[Records drawn from a dataset]

== Segment start ==

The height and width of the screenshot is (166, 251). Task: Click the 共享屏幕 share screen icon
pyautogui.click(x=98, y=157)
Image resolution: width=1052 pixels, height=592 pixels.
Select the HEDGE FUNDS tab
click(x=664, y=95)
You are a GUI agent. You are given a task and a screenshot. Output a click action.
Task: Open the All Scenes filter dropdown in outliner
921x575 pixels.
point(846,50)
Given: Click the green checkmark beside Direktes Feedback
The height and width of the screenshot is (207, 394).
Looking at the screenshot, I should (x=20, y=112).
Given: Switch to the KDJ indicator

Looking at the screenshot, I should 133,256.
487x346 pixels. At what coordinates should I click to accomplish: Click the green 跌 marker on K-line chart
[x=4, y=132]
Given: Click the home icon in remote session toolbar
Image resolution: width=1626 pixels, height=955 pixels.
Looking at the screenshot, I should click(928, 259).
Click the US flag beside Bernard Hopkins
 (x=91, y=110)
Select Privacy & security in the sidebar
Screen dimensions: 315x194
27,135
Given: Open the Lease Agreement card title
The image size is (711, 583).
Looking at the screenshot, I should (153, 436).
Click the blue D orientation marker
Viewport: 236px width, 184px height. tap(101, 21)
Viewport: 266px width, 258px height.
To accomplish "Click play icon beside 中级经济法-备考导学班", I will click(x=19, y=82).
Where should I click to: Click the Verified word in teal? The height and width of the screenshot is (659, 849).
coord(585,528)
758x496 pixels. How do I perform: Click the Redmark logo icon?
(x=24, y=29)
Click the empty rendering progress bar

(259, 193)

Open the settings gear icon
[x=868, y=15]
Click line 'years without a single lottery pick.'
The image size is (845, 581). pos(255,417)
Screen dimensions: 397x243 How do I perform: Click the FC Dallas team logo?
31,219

== Segment end ==

> [What you need to do] The whole block of entries above should be repeated exactly.

> [Solution for this problem]
The height and width of the screenshot is (166, 251). Task: Click the 共享屏幕 share screen icon
pyautogui.click(x=98, y=157)
Image resolution: width=1052 pixels, height=592 pixels.
Select the HEDGE FUNDS tab
click(x=664, y=95)
You are a GUI agent. You are given a task and a screenshot. Output a click action.
Task: Open the All Scenes filter dropdown in outliner
921x575 pixels.
point(846,50)
Given: Click the green checkmark beside Direktes Feedback
The height and width of the screenshot is (207, 394).
Looking at the screenshot, I should (x=20, y=112).
Given: Switch to the KDJ indicator

Looking at the screenshot, I should 133,256.
487x346 pixels. At what coordinates should I click to accomplish: Click the green 跌 marker on K-line chart
[x=4, y=132]
Given: Click the home icon in remote session toolbar
Image resolution: width=1626 pixels, height=955 pixels.
Looking at the screenshot, I should click(928, 259).
Click the US flag beside Bernard Hopkins
 (x=91, y=110)
Select Privacy & security in the sidebar
Screen dimensions: 315x194
27,135
Given: Open the Lease Agreement card title
The image size is (711, 583).
Looking at the screenshot, I should (153, 436).
Click the blue D orientation marker
Viewport: 236px width, 184px height. tap(101, 21)
Viewport: 266px width, 258px height.
To accomplish "Click play icon beside 中级经济法-备考导学班", I will click(x=19, y=82).
Where should I click to: Click the Verified word in teal? The height and width of the screenshot is (659, 849).
coord(585,528)
758x496 pixels. How do I perform: Click the Redmark logo icon?
(x=24, y=29)
Click the empty rendering progress bar

(259, 193)

Open the settings gear icon
[x=868, y=15]
Click line 'years without a single lottery pick.'
The image size is (845, 581). pos(255,417)
Screen dimensions: 397x243 How do I perform: Click the FC Dallas team logo?
31,219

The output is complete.